E que considere, no âmbito do processo de regulamentação, “soluções que salvaguardem a segurança jurídica, a confiança legítima e a previsibilidade para quem tomou decisões de longo prazo com base no quadro legal então em vigor”, acrescenta o responsável, que chegou a Portugal em 15 de junho de 2021, com a mulher e os filhos, na altura de 9 e 12 anos, vindos dos EUA.

“O nosso objetivo, desde o primeiro dia, era integrar-nos plenamente e obter a cidadania para os nossos filhos antes de estes seguirem para a universidade”, cumprindo as regras em vigor, mas “a alteração retroativa tem sido devastadora para esse calendário”.
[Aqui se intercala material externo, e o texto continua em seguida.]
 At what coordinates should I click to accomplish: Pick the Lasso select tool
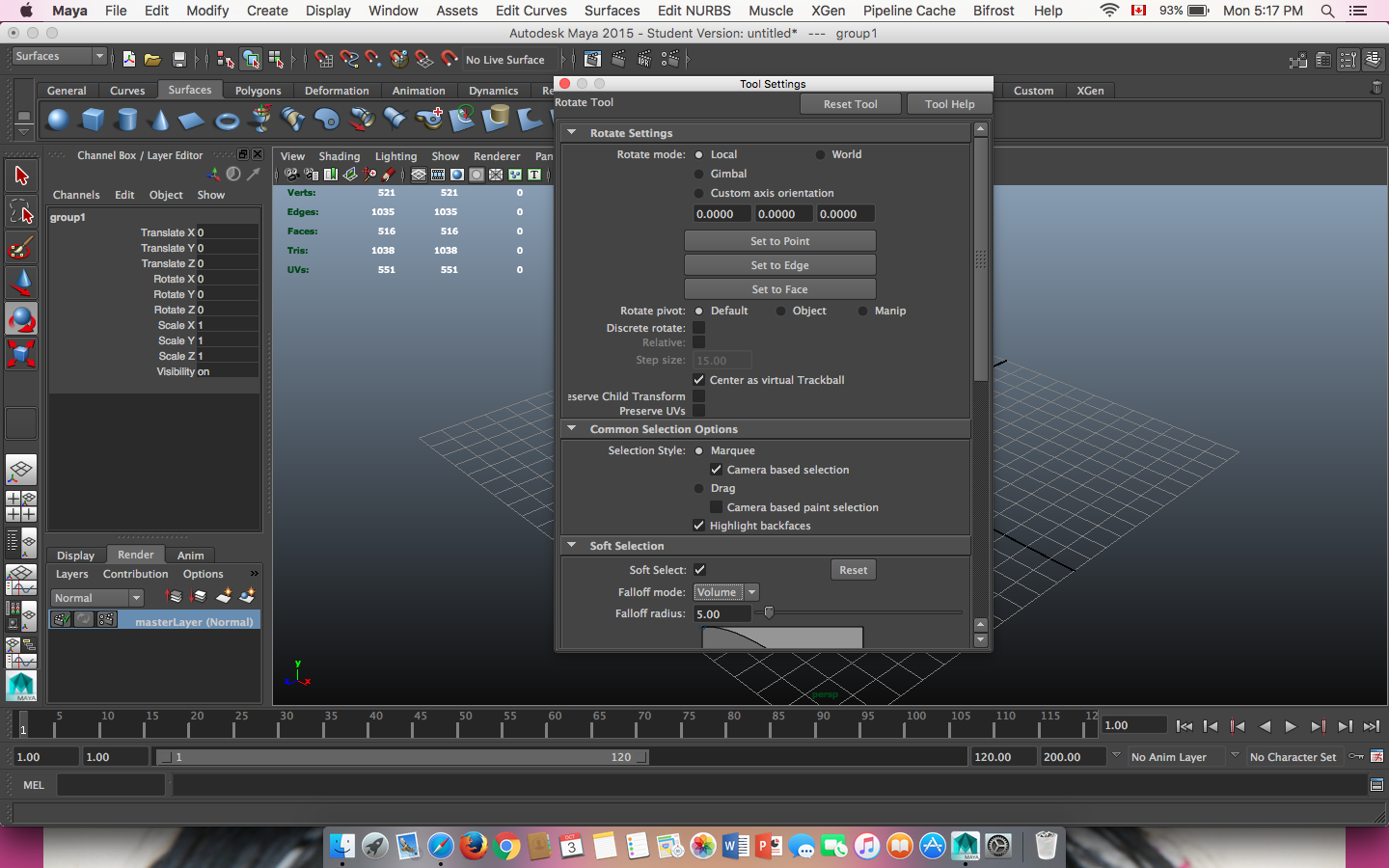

Até porque “a mudança de 5 para 10 anos significa que a minha filha mais velha deixará de preencher os requisitos, apesar de ter passado os seus anos formativos em Portugal”, pelo que “ver os meus filhos enfrentarem esta situação profundamente injusta é a principal razão pela qual decidi defender a segurança jurídica e ajudar a fundar a SJC”, explica Jesse Anderson, que tem um visto D.

Sobre se admite sair de Portugal se as regras não forem alteradas, Jesse Anderson, que passou os últimos seis anos a aprender português e a integrar-se, afirma: “É uma conversa profundamente dolorosa que a minha mulher e eu estamos a ter neste momento”.

A aplicação retroativa da lei “impõe um fardo impossível aos nossos filhos, que deixam de se poder qualificar antes de irem para a universidade, não queremos ir embora, mas sentimos como se as regras fundamentais da nossa vida aqui tivessem sido reescritas à posteriori”, lamenta.

Quanto às acusações de que os imigrantes procuram um passaporte rápido, o engenheiro de dados e diretor-geral do Big Data Institute, de 47 anos, rejeita essa ideia e explica porquê.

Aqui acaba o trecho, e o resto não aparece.